Amanhã espero encontrar a minha mulher acordada, ainda numa zona de cuidados intensivos, pois as questões crónicas dela requerem sempre cuidados extra. Talvez ainda não, mas com a certeza de estar estável e bem encaminhada.
Na memória, perdura o humanismo puro daquele enfermeiro que me colocou a mão no ombro — gesto simbólico e sintomático da atitude de todos os profissionais com quem me cruzei.
Este testemunho, profundamente humano, é também uma prova do que está em causa quando falamos do Serviço Nacional de Saúde. Enquanto os governos anunciam modernizações e racionalizações que se traduzem em cortes, cativações e falta de meios, o SNS sobrevive porque os seus profissionais insistem em fazer o impossível com os recursos que têm.
O contraste entre humanismo e desinvestimento
O episódio mostra o contraste entre o esforço sobre-humano dos profissionais e o desinvestimento político que corrói o SNS há anos:
- Em 2024, o SNS registou um défice de 1 377,6 milhões de euros, mais do dobro de 2023.

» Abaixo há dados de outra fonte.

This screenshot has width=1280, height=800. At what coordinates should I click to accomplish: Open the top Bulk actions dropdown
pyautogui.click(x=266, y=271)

- Nesse mesmo ano, recebeu menos 913,4 milhões de euros do que estava inscrito no Orçamento do Estado.
- O sistema gasta cada vez mais em “remendos”: 465 milhões de euros em horas extraordinárias só em 2024 (mais de 17 milhões de horas), a somar a 230 milhões de euros em médicos prestadores externos.
- Enquanto isso, os portugueses pagam cada vez mais do próprio bolso: cerca de 30 % da despesa total em saúde vem de pagamentos diretos das famílias, o dobro da média da OCDE (15 %).

O que está em risco
A história relatada por Artur Coelho é, acima de tudo, um lembrete: o SNS não é apenas uma máquina de gestão de recursos, é uma conquista civilizacional. É o espaço onde qualquer pessoa, independentemente da sua carteira, tem direito a cuidados de saúde. É um dos pilares da democracia portuguesa.
Desinvestir no SNS não é apenas uma questão orçamental: é condenar a perder aquele gesto do enfermeiro que pousa a mão no ombro do familiar em desespero. É empurrar os cidadãos para um sistema onde o cuidado deixa de ser um direito universal para se tornar um privilégio pago.